EU-Bürger aus anderen EU-Ländern dürfen in Deutschland an Kommunal- und Europawahlen teilnehmen. Nicht-EU-Bürger dagegen haben kein Wahlrecht – in Deutschland heißt das, dass rund acht Millionen Menschen ohne deutsche Staatsbürgerschaft nicht wählen können.

Globales Frauenwahlrecht

Seit auch Saudi-Arabien 2015 als letztes Land der Welt das Wahlrecht für Frauen einführte, ging ein mehr als hundert Jahre dauernder Kampf für das Frauenwahlrecht zu Ende. Doch in den Parlamenten sind Frauen weltweit noch immer unterrepräsentiert. Schon ein Frauenanteil von 20 Prozent zählt als Erfolg.

"Die Messlatte für die Partizipation der Frauen ist sehr niedrig", sagt Fiona Mackie von der EIU über die neuesten Erkenntnisse des Demokratie-Index. "Doch die Zahl an sich erzählt nicht die ganze Geschichte. Es muss auch eine sinnvolle Partizipation sein. So sehen wir zum Beispiel einen hohen Frauenanteil in Ruanda, doch das Parlament dort hat nicht sehr viel Macht."

Kollektive Selbstbestimmung

Trotz allem seien die bestehenden demokratischen Institutionen ein enormer emanzipatorische Erfolg, den es unbedingt zu verteidigen gelte, so die Politikwissenschaftlerin Tiedemann. "Denn darin steckt ja das Versprechen der Gleichheit, darin steckt das Versprechen einer kollektiven Selbstbestimmung, dass wir quasi als Gesellschaft rational unser gemeinsames Leben organisieren und verwalten."

Laut einer aktuellen Umfrage denken acht von zehn Deutschen ähnlich: Sie sehen die Demokratie als die beste Regierungsform für Deutschland. Allerdings sind laut derselben Umfrage vier von zehn deutschen mit der Umsetzung der Demokratie unzufrieden. Vor allem bemängeln sie, dass es zu wenig Mitbestimmungsmöglichkeiten gibt.

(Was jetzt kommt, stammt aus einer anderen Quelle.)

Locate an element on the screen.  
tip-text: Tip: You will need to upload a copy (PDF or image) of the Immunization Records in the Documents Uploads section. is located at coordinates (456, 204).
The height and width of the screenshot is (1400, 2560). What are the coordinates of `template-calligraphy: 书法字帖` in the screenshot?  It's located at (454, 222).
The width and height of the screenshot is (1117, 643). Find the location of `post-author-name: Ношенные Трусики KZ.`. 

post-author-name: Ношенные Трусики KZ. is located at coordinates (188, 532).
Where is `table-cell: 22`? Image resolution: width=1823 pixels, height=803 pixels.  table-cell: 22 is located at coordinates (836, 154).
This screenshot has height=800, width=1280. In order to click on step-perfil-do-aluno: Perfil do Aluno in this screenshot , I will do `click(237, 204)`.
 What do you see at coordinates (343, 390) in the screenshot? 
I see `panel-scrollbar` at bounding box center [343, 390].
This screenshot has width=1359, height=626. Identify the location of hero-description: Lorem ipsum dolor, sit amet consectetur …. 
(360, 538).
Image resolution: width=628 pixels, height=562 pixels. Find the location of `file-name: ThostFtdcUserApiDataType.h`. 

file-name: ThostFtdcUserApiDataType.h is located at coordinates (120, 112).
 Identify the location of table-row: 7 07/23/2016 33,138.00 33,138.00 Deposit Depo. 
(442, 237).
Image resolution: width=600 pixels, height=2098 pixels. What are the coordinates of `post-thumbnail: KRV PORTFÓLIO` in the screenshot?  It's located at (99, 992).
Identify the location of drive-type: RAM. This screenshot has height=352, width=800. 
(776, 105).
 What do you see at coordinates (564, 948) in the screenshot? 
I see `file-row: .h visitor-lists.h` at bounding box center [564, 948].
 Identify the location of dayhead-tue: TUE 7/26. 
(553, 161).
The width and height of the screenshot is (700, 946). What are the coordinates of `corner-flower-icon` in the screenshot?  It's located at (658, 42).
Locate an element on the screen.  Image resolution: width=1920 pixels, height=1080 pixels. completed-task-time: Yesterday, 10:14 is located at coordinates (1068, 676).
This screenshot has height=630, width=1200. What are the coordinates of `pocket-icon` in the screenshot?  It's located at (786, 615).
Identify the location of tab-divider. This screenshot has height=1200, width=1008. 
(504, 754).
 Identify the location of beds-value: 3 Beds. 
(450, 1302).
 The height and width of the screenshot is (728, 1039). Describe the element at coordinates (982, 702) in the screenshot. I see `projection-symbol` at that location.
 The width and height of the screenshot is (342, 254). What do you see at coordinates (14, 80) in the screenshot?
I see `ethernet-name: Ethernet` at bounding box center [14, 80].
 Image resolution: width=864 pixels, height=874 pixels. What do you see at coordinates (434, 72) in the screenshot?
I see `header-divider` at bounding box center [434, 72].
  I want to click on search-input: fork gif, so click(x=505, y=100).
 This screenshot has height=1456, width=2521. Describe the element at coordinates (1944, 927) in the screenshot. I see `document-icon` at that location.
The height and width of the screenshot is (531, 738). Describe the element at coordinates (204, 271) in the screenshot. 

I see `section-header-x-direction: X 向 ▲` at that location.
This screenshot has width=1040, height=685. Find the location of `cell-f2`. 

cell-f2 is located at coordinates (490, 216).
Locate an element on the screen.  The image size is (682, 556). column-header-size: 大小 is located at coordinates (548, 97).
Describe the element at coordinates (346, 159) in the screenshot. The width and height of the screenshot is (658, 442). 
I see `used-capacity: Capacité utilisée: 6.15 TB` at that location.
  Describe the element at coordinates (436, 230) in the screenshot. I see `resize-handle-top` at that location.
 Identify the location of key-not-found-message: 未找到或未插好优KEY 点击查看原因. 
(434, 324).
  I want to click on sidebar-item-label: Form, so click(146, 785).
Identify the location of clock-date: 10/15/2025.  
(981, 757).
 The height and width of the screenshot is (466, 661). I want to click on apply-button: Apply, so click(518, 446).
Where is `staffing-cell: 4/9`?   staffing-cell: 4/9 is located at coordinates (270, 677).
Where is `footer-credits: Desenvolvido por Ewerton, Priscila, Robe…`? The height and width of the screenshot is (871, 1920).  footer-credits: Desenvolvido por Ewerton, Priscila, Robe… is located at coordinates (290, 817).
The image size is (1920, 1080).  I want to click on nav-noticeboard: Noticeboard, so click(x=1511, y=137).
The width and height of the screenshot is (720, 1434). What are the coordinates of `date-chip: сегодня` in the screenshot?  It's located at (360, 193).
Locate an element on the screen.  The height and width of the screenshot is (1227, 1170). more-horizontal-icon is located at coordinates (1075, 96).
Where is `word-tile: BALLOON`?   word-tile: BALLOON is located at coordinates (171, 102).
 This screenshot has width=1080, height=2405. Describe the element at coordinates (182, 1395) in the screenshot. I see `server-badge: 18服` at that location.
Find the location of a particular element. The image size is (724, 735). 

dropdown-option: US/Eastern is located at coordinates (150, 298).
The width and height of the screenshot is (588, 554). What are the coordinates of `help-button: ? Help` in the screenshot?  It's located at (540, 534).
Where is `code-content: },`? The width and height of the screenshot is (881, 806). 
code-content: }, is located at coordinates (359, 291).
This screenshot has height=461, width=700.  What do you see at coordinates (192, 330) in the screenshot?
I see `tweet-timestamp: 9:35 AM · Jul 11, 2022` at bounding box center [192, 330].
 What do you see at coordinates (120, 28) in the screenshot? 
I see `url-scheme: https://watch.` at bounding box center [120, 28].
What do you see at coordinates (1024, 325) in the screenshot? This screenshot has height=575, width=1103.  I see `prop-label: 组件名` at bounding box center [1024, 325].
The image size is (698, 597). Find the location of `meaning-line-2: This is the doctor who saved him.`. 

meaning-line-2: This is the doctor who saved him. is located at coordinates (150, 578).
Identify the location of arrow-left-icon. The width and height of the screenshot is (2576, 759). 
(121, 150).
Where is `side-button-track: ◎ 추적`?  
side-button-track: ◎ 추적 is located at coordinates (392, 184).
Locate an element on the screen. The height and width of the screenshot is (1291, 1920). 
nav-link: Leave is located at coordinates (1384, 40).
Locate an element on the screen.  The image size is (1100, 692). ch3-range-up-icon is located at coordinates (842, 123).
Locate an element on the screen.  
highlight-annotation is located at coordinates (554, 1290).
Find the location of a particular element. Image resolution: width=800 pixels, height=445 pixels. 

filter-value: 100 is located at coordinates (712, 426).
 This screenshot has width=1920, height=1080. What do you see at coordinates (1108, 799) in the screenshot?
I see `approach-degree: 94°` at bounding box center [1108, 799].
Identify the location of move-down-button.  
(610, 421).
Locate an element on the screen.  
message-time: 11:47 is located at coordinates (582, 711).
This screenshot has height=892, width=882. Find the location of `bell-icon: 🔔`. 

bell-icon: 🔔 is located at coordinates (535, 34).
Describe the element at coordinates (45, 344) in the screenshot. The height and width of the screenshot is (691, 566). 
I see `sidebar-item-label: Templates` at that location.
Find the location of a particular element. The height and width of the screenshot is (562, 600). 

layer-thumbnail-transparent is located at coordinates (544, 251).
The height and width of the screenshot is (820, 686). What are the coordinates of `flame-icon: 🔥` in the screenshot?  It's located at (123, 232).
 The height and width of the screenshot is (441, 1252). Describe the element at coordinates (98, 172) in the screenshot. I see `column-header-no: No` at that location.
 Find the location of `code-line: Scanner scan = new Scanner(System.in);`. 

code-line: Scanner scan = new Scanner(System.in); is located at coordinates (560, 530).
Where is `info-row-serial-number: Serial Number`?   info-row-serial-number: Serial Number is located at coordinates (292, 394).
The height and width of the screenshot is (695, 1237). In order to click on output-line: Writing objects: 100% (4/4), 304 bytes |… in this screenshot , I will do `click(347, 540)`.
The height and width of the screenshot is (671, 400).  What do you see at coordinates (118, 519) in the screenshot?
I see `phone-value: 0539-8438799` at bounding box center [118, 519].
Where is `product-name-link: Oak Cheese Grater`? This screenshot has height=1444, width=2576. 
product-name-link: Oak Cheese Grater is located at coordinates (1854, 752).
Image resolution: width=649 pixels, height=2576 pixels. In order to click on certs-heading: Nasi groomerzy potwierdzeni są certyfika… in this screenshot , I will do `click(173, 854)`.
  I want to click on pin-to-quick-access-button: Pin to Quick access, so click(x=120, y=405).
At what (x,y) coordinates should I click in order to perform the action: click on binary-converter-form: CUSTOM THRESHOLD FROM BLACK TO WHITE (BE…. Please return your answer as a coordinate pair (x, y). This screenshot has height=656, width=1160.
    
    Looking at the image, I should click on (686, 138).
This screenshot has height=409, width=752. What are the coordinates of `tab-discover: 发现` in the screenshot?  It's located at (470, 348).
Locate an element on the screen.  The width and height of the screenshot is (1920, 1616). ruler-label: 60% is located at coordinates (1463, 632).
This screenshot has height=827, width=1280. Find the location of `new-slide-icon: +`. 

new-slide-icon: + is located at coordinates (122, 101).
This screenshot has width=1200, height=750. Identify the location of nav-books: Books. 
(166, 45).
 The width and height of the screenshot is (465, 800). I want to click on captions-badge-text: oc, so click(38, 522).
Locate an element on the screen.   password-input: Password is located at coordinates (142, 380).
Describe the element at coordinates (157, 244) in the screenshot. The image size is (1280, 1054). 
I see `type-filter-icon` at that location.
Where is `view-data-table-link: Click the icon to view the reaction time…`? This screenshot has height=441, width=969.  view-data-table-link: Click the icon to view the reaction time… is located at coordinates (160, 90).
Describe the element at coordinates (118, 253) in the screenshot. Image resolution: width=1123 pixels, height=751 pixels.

Doch in der globalisierten Welt würden wichtige Entscheidungen immer weniger in Parlamenten getroffen, sondern von Unternehmen, die auf Privatisierung, Profit und Konkurrenz ausgerichtet seien:

"Das alles führt dazu, dass es enorm große Bereiche gibt, die unser tägliches Leben beeinflussen, für die wir nicht einmal formal irgendwelche Mitbestimmungsrechte haben", sagt Tiedemann. "Die Demokratie, wie wir sie haben, verspricht uns etwas, was sie dann nicht halten kann, weil ihr Wirkungsbereich unglaublich beschränkt ist."

Neue Demokratiebewegungen

Doch die Politikwissenschaftlerin sieht auch Hoffnung. Ihr Thema für die Promotion: „Der neue Munizipalismus – demokratischer Widerstand von der lokalen Ebene gegen autoritäre Staatlichkeit" zeige, dass esneue Ansätze durch Bürgerbeteiligunggebe, um die Demokratie zu stärken.

"In Spanien insbesondere haben sich nach den massiven Protesten gegen das Krisenmanagement, das verheerende soziale Folgen hatte, Menschen zusammengeschlossen und haben alte Traditionen der lokalen Organisierung gesucht und diese wieder praktiziert", erzählt sie.

Auf lokaler Ebene sind neue Bündnisse entstanden, die in den Städten lokal verankert sind und eine Demokratisierung der demokratischen Institutionen von unten voranzutreiben suchen. In Kroatien, so Tiedemann, gebe es eine Initiative, um ein sogenanntes „ethisches" Kreditinstitut zu gründen, in dem demokratisch entschieden wird, welche lokalen Projekte gefördert werden sollen, zum Beispiel bei Firmengründungen. Weltweit gebe es viele solcher Beispiele.

"Ich glaube, der wichtige Punkt dabei ist eben, dass Menschen sich in ihrem Alltag organisieren und dort versuchen, Demokratie jeden Tag zu leben."

Fiona Mackie von der EIU bestätigt, dass das politische Engagement von Bürgern weltweit wächst, einer der wenigen positiven Trends im diesjährigen Demokratieindex.

"Es  geht ja nicht nur um Wahlbeteiligung. Es geht um Interesse für politische Nachrichten, um politisches Engagement und darum, dass Menschen Politik und Demokratie ernst nehmen."